Madame le Ministre,
Ce courrier vous est destiné, Madame le Ministre, car je vous pense honnête, soucieuse de travailler vos dossiers et de défendre la Médecine, ou du moins l’idée que vous en avez. Vous n’y parviendrez, Madame, qu’au prix de deux modifications essentielles.
Vous vous rendez à l’Hôpital de La Pitié pour constater la décrépitude des lieux et vous insurgez contre les conséquences de l’action des Gilets Jaunes. Vous vous trompez, Madame, la décrépitude des lieux tient à l’impéritie des ministres de la Santé successifs, qui n’ont en rien évité la rapide descente aux enfers d’un système de santé qui était, quand j’étais jeune interne, le meilleur système de santé du monde.
Que vous manque-t-il pour rénover le système ? Les deux choses qui permettraient de sauver notre système de soins : la totale maîtrise du budget Santé et une vision plus libérale de la médecine.
Un budget digne de ce nom
Un exemple est nécessaire pour illustrer le propos : la DSS (=Direction de la Sécurité Sociale) vient de décider de fixer à 11,20 € le tarif de location hebdomadaire du lit médicales contre 13,20 € auparavant. Cette décision, faisant suite à une précédente diminution de tarif il y a six mois, fait craindre des difficultés, autant chez les prestataires que chez les fabricants de matériel. Cette situation est d'autant plus préoccupante que les soins à domicile doivent être développés. Les professionnels du secteur ont été reçus par le cabinet du Ministre, qui reconnaît le bien-fondé de la demande… mais la DSS annule cette mansuétude. En d'autres termes, le budget Santé est tenu par Bercy et lie les poings du Ministre de la Santé.
Le déficit permanent depuis 1988 est lié, pour l’essentiel, à des problèmes de gestion et d’organisation. La clé du redressement financier de l’assurance maladie réside dans la capacité de gestion de notre système de Santé par son Ministère.
Les quatre branches de la sécurité sociale n’ont pas la même problématique. L'assurance vieillesse est pratiquement équilibrée. La branche famille, qui était équilibrée, est victime depuis quelques années de la manipulation de ses recettes. La branche AT-MP (accident du travail-maladie professionnelle) est une spécificité française. L’assurance maladie est la branche sur laquelle doivent porter les réformes structurelles.
Il faut renvoyer le pôle famille à son ministère de tutelle ; et que le ministère de la Santé gère les pôles personnes âgées-handicap-dépendance et Santé (maladie et accident du travail). Il se concentrerait alors sur son cœur de métier, en en assurant la gestion ; ce qui, en outre, interdirait les ponctions dans telle ou telle branche pour financer autre chose (cf handicap).

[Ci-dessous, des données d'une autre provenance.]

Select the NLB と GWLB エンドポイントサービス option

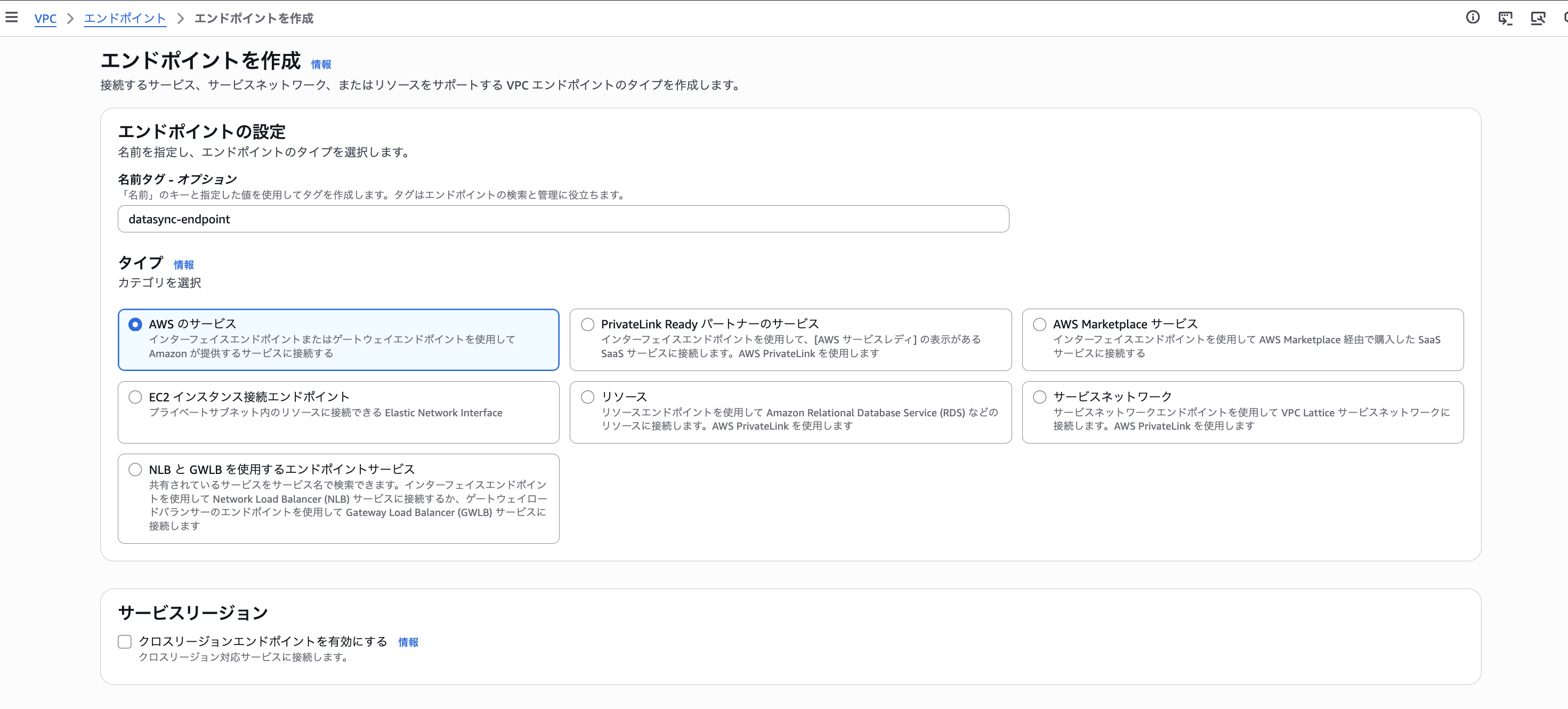click(x=135, y=469)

Une vision plus libérale de la médecine
L’hospitalo-centrisme qui s’est construit depuis des années sclérose notre système de soins, qu’il faut décloisonner, pour réorganiser notre système de santé.
Organiser les parcours de soins du malade chronique, suppose une coordination entre MG, Ville, Hôpital et structures médico-sociales qui ne peut être définie qu'avec les professionnels de santé. Il est nécessaire de redonner à la médecine de ville ses lettres de noblesse et aux médecins l’envie de soigner, que les réformes technocratiques successives leur ont fait perdre.

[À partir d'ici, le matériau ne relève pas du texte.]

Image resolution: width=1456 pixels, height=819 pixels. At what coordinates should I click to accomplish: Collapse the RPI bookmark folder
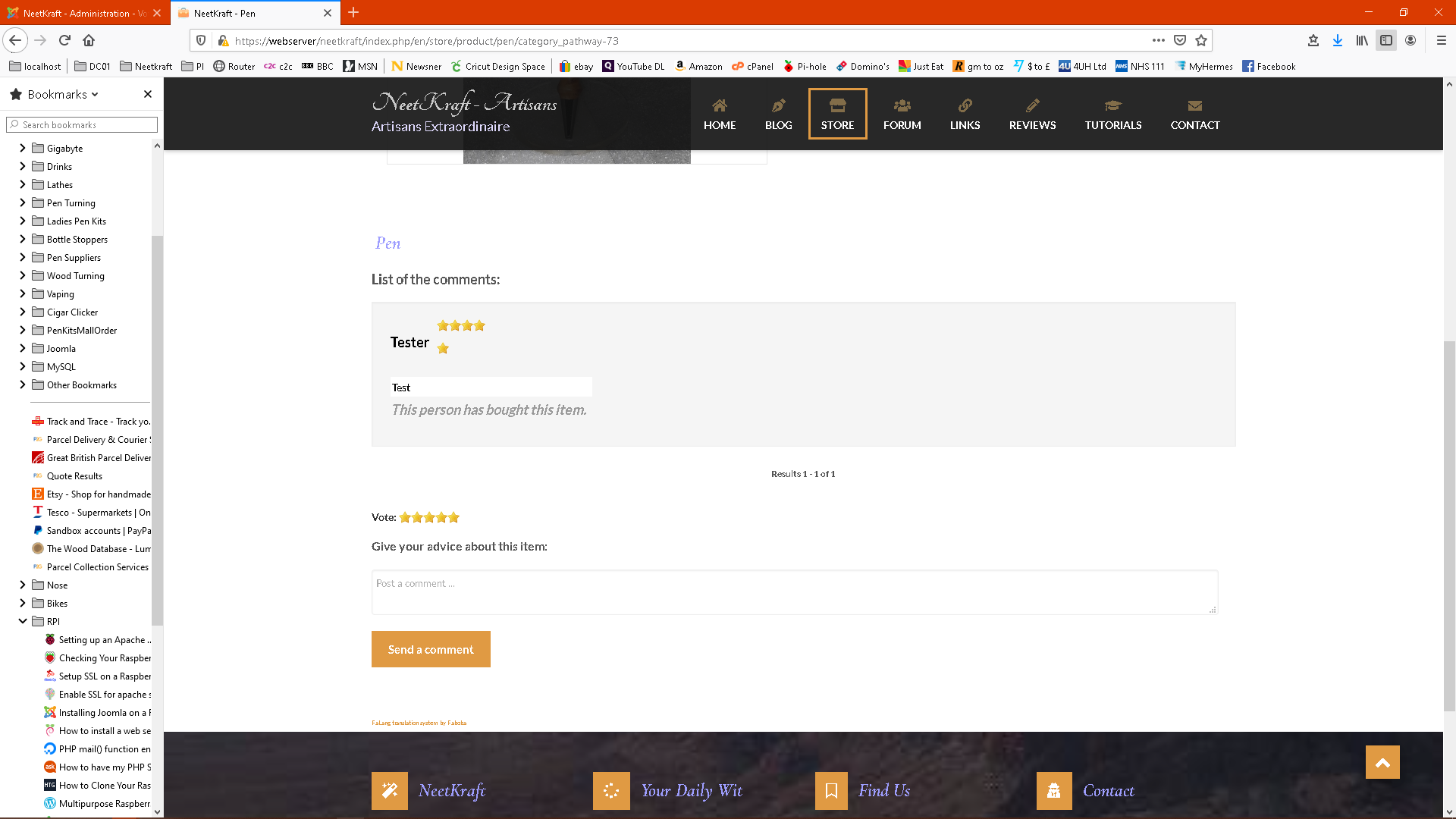(23, 621)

Il convient aussi de désengorger les urgences hospitalières de la bobologie et des urgences médico-sociales et de combattre la sous-densité médicale.
Les seules maisons de santé pluri professionnelles qui fonctionnent sont celles qui ont été réfléchies et organisées par les professionnels de santé. Aucune mesure coercitive dans ce domaine ne fonctionnera.
Les mesures utiles, qui font consensus, ne peuvent être appliquées que si votre ministère a les moyens financiers de sa politique. Actuellement, il est toujours mis la charrue avant les bœufs : diminuer drastiquement le nombre de lits hospitaliers par la promotion de la chirurgie ambulatoire risque d'aboutir à une catastrophe sanitaire, dès lors que la prise en charge à domicile n'est pas organisée. Or la seule dynamique qui prévaut actuellement est celle de l'économie, au détriment de la sécurité. Là encore, le problème serait réglé différemment si votre ministère disposait de son budget propre.
Battez-vous, madame le Ministre, pour obtenir les moyens de votre politique et sortez de votre hospitalocentrisme ! C'est alors que vous pourriez construire avec les professionnels de santé, pour le bien du patient, le système de santé du XXIe siècle, soucieux de préserver la qualité des soins et son égalité d’accès, solidaire et efficace, innovant et généreux.